Aneel rejeita solicitação da Light para revisão extraordinária de tarifas.

Agência Nacional de Energia Elétrica Negativa Revisão Tarifária da Light

A Agência Nacional de Energia Elétrica (Aneel) negou, na terça-feira (27), um pedido apresentado pela Light para revisão tarifária extraordinária (RTE). A elétrica solicitava uma alteração na trajetória regulatória das perdas não técnicas de energia, conforme definido em 2022.

Tentativa de Revisão por Parte da Light

A distribuidora Light, responsável pela distribuição de energia elétrica em mais de 30 municípios do Rio de Janeiro, buscava que o órgão regulador reconsiderasse uma decisão anterior. A empresa alegava que os parâmetros referentes às perdas não técnicas, que resultam de ligações irregulares conhecidas como "gatos", eram fatores determinantes para o desequilíbrio econômico-financeiro de sua concessão.

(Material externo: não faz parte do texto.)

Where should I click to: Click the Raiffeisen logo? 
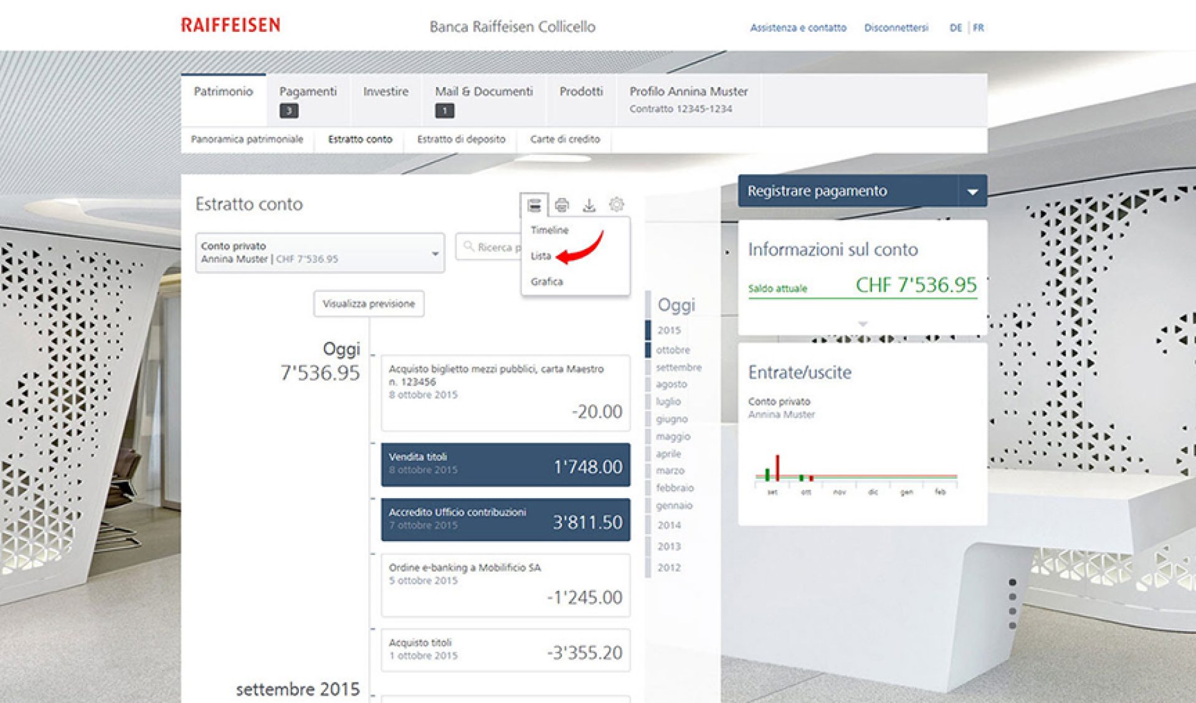click(x=230, y=26)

Argumentos da Distribuidora

A Light sustentava, por exemplo, que havia imprecisões nos cálculos das perdas, utilizando dados defasados que se referem ao mercado de baixa tensão, o qual envolve consumidores residenciais.

Decisão da Aneel

No entanto, a diretoria da Aneel considerou que o pedido da Light não tinha fundamento. A agência destacou que não existiam fatos que justificassem uma revisão extraordinária e que não haveria espaço para rediscutir temas que já haviam sido definidos em metodologias e processos tarifários anteriores.

Desafios Operacionais da Light

As perdas não técnicas representam um dos maiores desafios operacionais enfrentados pela distribuidora fluminense. O alto índice de furtos de energia, especialmente em regiões afetadas pela violência urbana, resulta em significativas perdas de receita para a companhia.

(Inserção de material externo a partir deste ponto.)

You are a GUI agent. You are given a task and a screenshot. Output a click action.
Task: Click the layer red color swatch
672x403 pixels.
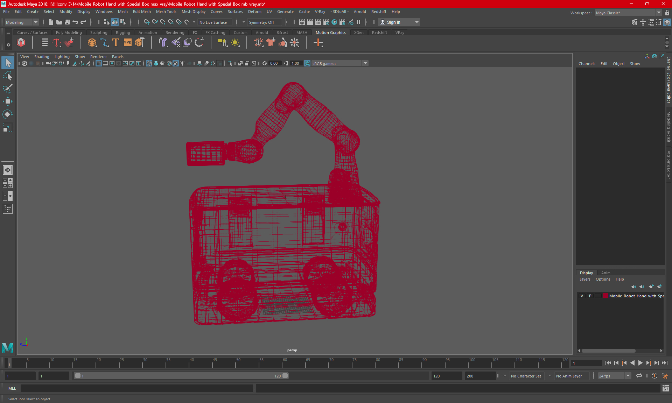click(605, 296)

Caminho da Light na Recuperação Judicial

O grupo Light está em processo de recuperação judicial e recebeu da Aneel uma recomendação para a renovação de seu contrato de concessão de distribuição de energia, sendo que a decisão final para essa renovação é de competência do Ministério de Minas e Energia. A distribuidora aguarda a assinatura do novo contrato para avançar com as próximas etapas de sua recuperação judicial, incluindo a busca por aumentar seu capital privado em até R$ 1,5 bilhão.